Wednesday, June 27, 2007

Jupp Derwall

Sadece Galatasaray'daki degil, son 20 yilda Turk futbolundaki gelisimin mimari (bana gore) Jupp Derwall, 80 yasinda hayata gozlerini yumdu.

Sadece Galatasaraylilarin degil, butun futbolseverlerin saygi ve sevgiyle andigini dusundugum Derwall'in olumuyle futbolda bir devir kesin olarak kapandi (aslinda coktan kapanmisti ama simdi dank etti). Gercekten bir seyler basarmaya calisan, centilmen, alcakgonullu, karsilik beklemeyen, samimi, isini iyi bilen insanlarin devri kapandi.

Bu arada blogu takip edip de Derwall'i tanimayanlar icin, biz kucukken bir Tamek reklami vardi. Reklamla ilgili hatirladiklarim cok az ama, Derwall kucuk cocuklarin oldugu bir futbol okulunda cocuklarin antrenorlugunu yapiyordu, sonra Tamek iciliyordu, Derwall gulumsuyordu (zaten guler yuzlu bir Almandi, hep Adidas esofman giyerdi).


Huzur icinde yat Derwall Dede.

10.03.1927 - 26.06.2007

Tuesday, June 26, 2007

Yuru Anca Gidersin

Birlesik Krallik Basbakani Tony Blair, 2 Mayis 1997'den beri surdurdugu gorevini 27 Haziran 2007'de (yarin), simdiki Chansellor of the Exchequer (vay be.. bizdeki maliye bakani) Gordon Brown'a devredecek.

18 yillik Muhafazakar Parti iktidarini sonlandiran ve bunu ezici bir farkla yapan, bir tam donemden fazla himet veren ilk Isci Partili Basbakan olan Tony Blair'in yuzunu umarim bir daha gormeyiz.
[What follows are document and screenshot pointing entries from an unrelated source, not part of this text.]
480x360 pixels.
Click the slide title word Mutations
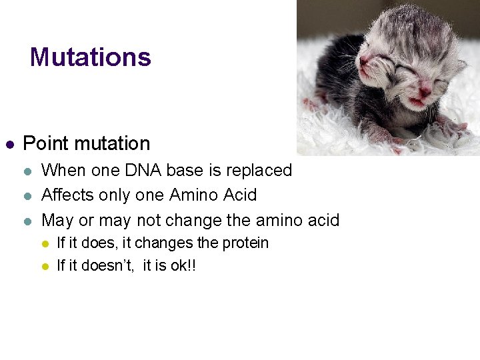click(91, 57)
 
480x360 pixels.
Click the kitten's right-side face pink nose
click(424, 85)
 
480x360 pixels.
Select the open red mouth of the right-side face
click(417, 101)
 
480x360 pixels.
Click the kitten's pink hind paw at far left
click(311, 104)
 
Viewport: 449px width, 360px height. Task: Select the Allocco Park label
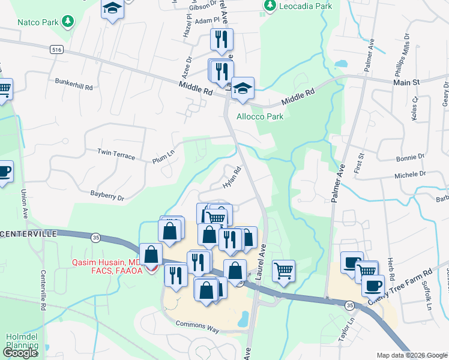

Umutlar bosa cikti.. Koskoca Ingiltere'yi ABD'nin kuyrugu yaptin ya puuu senin yuzune Tony. Hadi yikil karsimdan.

Thursday, June 21, 2007

Yok Artik

Bilgisayarimin "Alinan Dosyalarim" (bazilarinizda "Meine Empfängenen Dataeien" veya "My Received Files") yani MSN'den gelen dosyalar, klasorunu temizlerken su fotoyla karsilastim:


Buraya sakin gitmeyin. Bu fotoyu bana MSN'den yollayan her kimse o da benimle irtibata gecsin lutfen. Cok ayip, olmaz boyle sey.

Wednesday, June 20, 2007

Ozlu Soz

In the land of the blind the one eyed man is king. (duduf-duf-duduf)
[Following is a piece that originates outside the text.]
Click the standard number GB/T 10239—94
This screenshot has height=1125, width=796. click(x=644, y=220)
Bir de Turkcesi var bu deyisin:

Koyunun olmadigi yerde, keciye Abdurrahman Celebi derler. (dındın-dırınının)
Burda vurgu "keciye"de. Abdurrahman Celebi kimdir bilmiyorum.

Monday, June 18, 2007

90'larda Turk Pop Muzigi

90'larda Turk Pop Muzigi'nin bu bolumunde karsinizda Rafet el Roman var.

Rafet el Roman'ı, ilk albumu "Gencligin Gozyaslari"ndan "Seni Seviyorum" adli parcasiyla tanimistik. Daha sonra sagolsun bizleri yalniz birakmadi.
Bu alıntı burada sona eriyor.